The group members fell silent. Everybody felt the enormous amount of responsibility that John was holding by taking one decision or another, and none of them could relate to his specific experience to give technical advice.

This happens often during group coaching. You create a group with people that can be considered your peers based on level of experience and position, but they often come from very different professional fields, so most of the time they don’t know the ins and outs of someone else’s job. The point of group coaching is not to have a group of expert advisors who can give solutions to the one presenting their issue, but people who can empathize with them and support them in the exploration of their possible solutions. Most importantly, being around others who can build a safe container by listening and being present for whoever is presenting their problem, and for each other.

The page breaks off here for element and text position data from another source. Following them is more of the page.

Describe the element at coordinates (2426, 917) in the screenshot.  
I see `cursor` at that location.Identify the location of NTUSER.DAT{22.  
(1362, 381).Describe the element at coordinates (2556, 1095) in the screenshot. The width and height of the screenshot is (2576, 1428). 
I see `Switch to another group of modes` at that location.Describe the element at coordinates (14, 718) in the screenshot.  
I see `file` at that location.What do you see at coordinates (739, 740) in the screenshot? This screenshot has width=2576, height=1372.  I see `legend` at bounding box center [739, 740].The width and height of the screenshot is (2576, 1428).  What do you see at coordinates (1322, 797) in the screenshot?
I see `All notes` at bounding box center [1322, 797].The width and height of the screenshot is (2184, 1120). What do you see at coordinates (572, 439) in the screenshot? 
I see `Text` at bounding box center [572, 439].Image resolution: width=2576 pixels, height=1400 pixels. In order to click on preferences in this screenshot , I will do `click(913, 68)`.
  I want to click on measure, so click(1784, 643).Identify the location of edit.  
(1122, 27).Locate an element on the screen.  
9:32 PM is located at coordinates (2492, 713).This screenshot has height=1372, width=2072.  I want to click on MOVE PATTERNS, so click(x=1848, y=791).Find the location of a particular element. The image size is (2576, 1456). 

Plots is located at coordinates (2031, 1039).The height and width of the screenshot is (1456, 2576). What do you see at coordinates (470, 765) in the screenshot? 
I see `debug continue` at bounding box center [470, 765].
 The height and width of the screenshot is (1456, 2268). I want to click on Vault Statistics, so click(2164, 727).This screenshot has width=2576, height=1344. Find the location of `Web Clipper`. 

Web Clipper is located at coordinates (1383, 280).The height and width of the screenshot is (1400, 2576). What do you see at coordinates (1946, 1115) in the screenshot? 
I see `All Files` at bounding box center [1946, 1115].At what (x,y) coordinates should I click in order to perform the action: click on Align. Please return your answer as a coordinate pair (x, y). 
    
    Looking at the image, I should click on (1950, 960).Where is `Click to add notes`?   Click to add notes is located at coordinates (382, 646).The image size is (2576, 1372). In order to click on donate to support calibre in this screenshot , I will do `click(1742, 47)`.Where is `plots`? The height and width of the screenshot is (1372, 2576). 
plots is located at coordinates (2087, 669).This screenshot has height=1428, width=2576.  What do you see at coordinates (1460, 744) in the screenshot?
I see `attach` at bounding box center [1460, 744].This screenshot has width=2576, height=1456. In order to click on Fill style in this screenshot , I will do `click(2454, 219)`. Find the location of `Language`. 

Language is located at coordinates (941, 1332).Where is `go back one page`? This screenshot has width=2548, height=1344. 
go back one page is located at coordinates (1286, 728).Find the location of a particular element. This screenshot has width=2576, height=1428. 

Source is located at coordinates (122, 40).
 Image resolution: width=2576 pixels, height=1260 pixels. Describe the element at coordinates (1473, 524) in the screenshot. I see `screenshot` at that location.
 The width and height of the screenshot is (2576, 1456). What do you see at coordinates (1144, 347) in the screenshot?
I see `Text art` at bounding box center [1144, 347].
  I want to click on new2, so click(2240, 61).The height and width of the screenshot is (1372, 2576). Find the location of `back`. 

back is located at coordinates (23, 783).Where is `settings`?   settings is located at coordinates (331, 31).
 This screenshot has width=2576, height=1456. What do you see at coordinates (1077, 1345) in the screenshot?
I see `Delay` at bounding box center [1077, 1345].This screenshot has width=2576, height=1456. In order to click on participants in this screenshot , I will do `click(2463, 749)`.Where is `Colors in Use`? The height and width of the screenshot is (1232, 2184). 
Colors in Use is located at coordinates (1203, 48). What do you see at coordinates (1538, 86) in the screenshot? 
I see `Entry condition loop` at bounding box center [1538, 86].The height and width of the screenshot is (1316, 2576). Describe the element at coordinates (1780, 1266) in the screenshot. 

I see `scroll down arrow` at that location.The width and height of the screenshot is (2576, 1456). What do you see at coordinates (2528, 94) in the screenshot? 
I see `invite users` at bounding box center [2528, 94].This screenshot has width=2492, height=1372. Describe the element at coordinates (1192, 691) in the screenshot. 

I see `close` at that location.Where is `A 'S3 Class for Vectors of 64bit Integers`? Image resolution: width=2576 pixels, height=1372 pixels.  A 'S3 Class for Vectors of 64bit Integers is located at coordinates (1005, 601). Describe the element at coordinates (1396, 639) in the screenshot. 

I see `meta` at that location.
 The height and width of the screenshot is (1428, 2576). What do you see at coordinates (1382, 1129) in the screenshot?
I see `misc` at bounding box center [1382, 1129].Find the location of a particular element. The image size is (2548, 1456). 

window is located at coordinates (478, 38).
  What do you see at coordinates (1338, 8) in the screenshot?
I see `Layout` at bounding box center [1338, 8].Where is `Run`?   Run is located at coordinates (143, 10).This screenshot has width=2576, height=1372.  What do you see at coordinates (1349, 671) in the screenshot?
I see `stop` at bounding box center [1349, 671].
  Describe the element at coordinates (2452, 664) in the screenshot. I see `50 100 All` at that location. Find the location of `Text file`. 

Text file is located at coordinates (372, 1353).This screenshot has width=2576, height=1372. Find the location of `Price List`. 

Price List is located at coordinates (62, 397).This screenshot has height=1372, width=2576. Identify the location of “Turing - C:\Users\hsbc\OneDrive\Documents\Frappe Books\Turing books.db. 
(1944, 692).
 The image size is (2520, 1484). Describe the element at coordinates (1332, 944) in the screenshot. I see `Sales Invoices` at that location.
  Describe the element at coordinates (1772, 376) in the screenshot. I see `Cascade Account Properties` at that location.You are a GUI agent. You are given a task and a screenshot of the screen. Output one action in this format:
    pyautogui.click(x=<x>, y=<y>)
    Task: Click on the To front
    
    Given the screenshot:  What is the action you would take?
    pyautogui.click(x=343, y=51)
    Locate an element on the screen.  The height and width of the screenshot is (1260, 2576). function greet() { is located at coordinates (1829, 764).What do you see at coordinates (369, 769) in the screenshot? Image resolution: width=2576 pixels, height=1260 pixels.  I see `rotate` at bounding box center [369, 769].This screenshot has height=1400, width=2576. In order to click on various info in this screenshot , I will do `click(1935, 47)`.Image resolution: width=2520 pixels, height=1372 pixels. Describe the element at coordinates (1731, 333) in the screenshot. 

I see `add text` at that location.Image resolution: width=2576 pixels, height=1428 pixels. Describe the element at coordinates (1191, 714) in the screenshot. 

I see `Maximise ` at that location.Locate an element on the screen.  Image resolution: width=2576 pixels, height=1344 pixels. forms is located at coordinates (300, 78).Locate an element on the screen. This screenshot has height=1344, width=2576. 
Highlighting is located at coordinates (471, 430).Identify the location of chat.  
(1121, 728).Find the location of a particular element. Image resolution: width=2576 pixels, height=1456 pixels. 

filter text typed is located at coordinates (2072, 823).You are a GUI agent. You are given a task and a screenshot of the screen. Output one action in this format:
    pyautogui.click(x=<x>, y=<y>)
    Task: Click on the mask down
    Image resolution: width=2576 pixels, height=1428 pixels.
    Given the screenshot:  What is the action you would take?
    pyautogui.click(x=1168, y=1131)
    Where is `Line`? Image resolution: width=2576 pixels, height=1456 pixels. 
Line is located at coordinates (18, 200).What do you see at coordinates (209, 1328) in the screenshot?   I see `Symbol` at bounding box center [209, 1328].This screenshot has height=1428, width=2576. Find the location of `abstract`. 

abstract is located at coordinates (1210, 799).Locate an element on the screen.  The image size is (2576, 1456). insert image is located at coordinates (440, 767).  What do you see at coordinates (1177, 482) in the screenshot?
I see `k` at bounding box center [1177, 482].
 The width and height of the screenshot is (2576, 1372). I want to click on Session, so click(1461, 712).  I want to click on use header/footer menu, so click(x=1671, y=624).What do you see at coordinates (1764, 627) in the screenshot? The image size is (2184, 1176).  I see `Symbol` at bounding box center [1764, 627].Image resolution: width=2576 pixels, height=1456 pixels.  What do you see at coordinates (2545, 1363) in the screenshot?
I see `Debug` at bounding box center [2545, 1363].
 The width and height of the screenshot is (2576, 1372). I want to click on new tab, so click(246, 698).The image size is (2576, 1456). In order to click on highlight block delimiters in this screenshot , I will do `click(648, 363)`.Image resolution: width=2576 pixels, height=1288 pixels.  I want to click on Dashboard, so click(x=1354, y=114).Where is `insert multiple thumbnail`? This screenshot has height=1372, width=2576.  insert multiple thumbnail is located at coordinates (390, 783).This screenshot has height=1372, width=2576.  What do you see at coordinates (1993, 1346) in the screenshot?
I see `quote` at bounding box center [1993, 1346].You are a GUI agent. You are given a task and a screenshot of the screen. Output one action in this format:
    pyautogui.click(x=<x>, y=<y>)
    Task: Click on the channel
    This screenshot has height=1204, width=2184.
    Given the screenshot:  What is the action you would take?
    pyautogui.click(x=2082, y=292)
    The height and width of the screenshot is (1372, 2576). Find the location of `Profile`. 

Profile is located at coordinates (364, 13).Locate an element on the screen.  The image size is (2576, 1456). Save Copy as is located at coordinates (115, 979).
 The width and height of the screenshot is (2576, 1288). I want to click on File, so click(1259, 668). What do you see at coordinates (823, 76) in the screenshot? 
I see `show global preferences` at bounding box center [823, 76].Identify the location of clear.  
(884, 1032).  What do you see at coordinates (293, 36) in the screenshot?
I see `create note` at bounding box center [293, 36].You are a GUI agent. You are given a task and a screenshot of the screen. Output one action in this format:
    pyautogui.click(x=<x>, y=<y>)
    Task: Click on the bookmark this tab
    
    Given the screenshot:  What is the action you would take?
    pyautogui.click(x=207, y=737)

During the session, everybody offered their experience or asked questions to John, who, in the end, came to his solution. He had implemented a series of measures for these kinds of situations which were perfectly apt to what he needed. He was the expert at his job, and he didn’t need the others’ advice. What he did need was their presence and to share his responsibility with someone else. For John to say those words, he was able to let go of some of the pressure and identify the problem without holding it in and letting it magnify internally.


His feedback at the end of the session during the debrief was as follows: “this group coaching session helped me to step back from this stressful situation. My peers’ presence and care reduced my loneliness in this difficult decision. I felt the power of a community which helped me to move forward with a clear mind.”

Loneliness is a real problem for leaders, and it’s not because they are physically isolated. Who spends more time in meetings than a CEO? The core of the issue is the lack of opportunities to open up and be vulnerable in front of others, to have authentic human connection without fear of “losing face” if they are unsure how to move forward or doubting their capabilities or their strategy.


Some research suggests the importance of having friends at work would be wonderful, but it’s often not easy for the double role you need to play - as a professional and as a person. Group coaching helps leaders find peers who understand what it means to feel isolated and lonely during the decision-making process, and what it means to hold responsibility in a business. We are humans and can only do the best we can do in the time we are given. No leader is perfect, and there’s no strategy to make the perfect decision or have a guaranteed outcome. However, we can live through the process differently…not alone, which entirely changes the way we approach our issue.

The mere presence of others made John pursue his strategy with a completely different mindset and “heartset.” He felt supported and therefore more confident and grounded. He was able to receive the message that his feelings of uncertainty and responsibility were shared, understood, human, and completely natural. All John can do is the best he can with his expertise.

Making difficult decisions is never easy or never perfect, but lending a helping hand to others, whether energetically or metaphorically, helps us feel like it’s going to be ok.